* [Description of the task]
Copy the records line for line, starting from the first line and stopping after the line that contains "Action: [715, 353]".
[Start Extracted data]
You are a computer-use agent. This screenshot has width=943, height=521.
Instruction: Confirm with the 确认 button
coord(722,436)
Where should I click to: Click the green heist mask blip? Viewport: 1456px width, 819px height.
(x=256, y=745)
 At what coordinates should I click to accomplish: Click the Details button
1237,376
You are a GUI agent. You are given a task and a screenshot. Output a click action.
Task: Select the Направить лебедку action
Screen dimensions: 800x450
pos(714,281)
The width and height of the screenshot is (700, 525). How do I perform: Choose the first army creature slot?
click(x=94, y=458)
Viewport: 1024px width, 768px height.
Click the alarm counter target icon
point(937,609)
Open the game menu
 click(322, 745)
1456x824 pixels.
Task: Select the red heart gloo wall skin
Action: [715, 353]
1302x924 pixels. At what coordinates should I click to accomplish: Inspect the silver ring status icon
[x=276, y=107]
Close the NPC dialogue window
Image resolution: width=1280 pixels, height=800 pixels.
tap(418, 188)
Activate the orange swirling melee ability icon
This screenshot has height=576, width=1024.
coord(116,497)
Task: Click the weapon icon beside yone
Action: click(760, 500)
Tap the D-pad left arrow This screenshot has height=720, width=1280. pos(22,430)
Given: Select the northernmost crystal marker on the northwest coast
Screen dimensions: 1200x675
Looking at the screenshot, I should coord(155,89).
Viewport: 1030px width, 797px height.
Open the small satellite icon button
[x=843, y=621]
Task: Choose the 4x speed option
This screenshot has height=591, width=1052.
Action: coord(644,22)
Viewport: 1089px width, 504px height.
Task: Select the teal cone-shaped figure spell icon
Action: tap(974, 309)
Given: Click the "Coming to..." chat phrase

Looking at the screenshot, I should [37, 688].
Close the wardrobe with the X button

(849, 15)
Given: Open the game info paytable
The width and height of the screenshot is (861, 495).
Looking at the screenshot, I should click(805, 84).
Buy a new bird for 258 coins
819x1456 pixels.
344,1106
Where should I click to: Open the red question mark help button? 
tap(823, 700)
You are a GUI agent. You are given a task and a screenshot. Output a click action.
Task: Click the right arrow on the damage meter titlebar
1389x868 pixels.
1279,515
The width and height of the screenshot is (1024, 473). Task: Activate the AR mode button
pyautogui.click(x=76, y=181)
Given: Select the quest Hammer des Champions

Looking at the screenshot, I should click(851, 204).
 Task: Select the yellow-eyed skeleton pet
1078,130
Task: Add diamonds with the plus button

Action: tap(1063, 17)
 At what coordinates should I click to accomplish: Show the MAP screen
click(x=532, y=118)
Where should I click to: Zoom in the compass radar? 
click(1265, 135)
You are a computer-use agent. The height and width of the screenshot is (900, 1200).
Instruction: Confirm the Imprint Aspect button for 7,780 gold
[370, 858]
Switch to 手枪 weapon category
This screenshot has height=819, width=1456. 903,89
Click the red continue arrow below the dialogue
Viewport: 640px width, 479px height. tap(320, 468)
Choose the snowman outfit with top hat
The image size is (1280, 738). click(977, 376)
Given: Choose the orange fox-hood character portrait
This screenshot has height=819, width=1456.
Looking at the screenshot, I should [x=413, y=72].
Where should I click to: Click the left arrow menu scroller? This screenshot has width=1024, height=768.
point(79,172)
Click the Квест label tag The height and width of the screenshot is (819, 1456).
[End Extracted data]
* [Response]
You are a computer-use agent. This screenshot has width=943, height=521.
Instruction: Confirm with the 确认 button
coord(722,436)
Where should I click to: Click the green heist mask blip? Viewport: 1456px width, 819px height.
(x=256, y=745)
 At what coordinates should I click to accomplish: Click the Details button
1237,376
You are a GUI agent. You are given a task and a screenshot. Output a click action.
Task: Select the Направить лебедку action
Screen dimensions: 800x450
pos(714,281)
The width and height of the screenshot is (700, 525). How do I perform: Choose the first army creature slot?
click(x=94, y=458)
Viewport: 1024px width, 768px height.
Click the alarm counter target icon
point(937,609)
Open the game menu
 click(322, 745)
1456x824 pixels.
Task: Select the red heart gloo wall skin
Action: [715, 353]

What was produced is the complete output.